The board of directors of the Company (the “ Board ”) has fixed the close of business on August 16, 2024 as the record date for the determination of Shareholders entitled to notice of the Meeting and any adjournment or postponement thereof.
AND TAKE NOTICE that pursuant to the Interim Order, dissenting Shareholders in respect of the proposed Arrangement Resolution contemplated in paragraph 1 above are entitled to be paid the fair value of their Class A Shares in respect of which they dissent in accordance with Section 191 of the Business Corporations Act (Alberta) (the “ABCA”), as modified by the Interim Order and Plan of Arrangement. To exercise such right, a dissenting Shareholder must send to the Company a written objection to the Arrangement Resolution, which written objection in respect of such Class A Shares must be received by the Company prior to the Meeting or by the Chairperson at the Meeting and such dissenting Shareholder must otherwise comply with Section 191 of the ABCA, as modified and supplemented by the Interim Order and Plan of Arrangement. A dissenting Shareholder ceases to have any rights as a Shareholder, other than the right to be paid the fair value of such holder’s Class A Shares in the amount agreed to with the Company or in the amount of the judgment, on the earliest of (i) immediately following the Arrangement becoming effective pursuant to the ABCA, (ii) the date of the making of an agreement between the dissenting Shareholder and the Company as to the payment for the dissenting Shareholder’s Class A Shares, and (iii) the date of the pronouncement of an order fixing the fair value of the Class A Shares. These dissent rights are further described in the accompanying Circular in the text of Section 191 of the ABCA included as Appendix F to the Circular. Failure to strictly comply with the requirements of that section, as modified by the Interim Order and Plan of Arrangement, and to adhere to the procedures established therein may result in the loss of all rights thereunder.

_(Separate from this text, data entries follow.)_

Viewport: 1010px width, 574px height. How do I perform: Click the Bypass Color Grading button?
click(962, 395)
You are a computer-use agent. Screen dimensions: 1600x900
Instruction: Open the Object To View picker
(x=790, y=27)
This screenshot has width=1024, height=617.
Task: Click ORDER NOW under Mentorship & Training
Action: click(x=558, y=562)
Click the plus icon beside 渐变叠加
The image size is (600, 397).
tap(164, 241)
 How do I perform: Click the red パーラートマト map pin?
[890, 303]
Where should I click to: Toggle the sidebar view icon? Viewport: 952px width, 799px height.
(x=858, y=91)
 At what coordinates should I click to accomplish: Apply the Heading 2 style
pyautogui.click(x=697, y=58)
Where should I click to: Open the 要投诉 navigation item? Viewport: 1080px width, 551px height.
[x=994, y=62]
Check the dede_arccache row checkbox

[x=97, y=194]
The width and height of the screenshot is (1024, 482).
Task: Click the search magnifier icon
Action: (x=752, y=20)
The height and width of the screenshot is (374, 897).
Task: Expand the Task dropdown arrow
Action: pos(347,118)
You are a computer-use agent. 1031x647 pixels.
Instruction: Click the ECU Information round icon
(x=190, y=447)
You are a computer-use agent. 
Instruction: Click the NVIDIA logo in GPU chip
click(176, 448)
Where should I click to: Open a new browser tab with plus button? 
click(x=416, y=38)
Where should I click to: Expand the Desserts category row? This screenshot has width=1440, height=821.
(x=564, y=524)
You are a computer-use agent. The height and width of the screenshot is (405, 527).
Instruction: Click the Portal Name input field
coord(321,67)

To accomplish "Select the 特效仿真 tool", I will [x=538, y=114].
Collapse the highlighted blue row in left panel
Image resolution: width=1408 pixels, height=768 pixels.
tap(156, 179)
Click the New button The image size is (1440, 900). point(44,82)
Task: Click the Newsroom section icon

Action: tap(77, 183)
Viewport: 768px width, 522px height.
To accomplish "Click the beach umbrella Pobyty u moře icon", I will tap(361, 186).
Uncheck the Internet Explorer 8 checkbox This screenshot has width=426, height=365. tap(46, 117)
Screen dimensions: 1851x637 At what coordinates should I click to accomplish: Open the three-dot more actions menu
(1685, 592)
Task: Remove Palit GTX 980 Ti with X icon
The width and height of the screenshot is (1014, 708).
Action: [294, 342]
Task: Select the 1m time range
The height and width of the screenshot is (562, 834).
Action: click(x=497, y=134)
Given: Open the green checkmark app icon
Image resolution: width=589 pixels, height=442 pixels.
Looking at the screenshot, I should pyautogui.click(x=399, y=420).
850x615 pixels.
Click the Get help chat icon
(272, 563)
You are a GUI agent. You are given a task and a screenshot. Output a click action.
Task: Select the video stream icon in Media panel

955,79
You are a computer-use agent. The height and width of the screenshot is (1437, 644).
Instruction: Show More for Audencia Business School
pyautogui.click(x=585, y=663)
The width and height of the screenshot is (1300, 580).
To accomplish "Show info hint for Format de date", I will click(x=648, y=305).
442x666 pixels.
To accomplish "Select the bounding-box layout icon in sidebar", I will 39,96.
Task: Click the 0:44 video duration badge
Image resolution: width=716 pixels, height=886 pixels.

A non-registered Shareholder desiring to exercise the right of dissent must make arrangements for such Class A Shares beneficially owned to be registered in such holder’s name prior to the time the written objection to the Arrangement Resolution is required or, alternatively, make arrangements for the registered holder of such Class A Shares to dissent on such holder’s behalf. A registered Shareholder, such as a broker, who holds Class A Shares as nominee for non-registered Shareholders, some of whom wish to dissent, must exercise dissent rights on behalf of such non-registered Shareholders with respect to the Class A Shares held for such non-registered Shareholders. In such case, the demand for dissent should set forth the number of Class A Shares covered by it.
In the event that holders of the Class A Shares entitled to vote at the Meeting have exercised rights of dissent in respect of the Arrangement Resolution, the Board may, in its sole discretion, decide not to proceed with the Arrangement.
DATED this 20[th] day of August, 2024.
BY ORDER OF THE BOARD OF DIRECTORS OF GOLD RESERVE INC.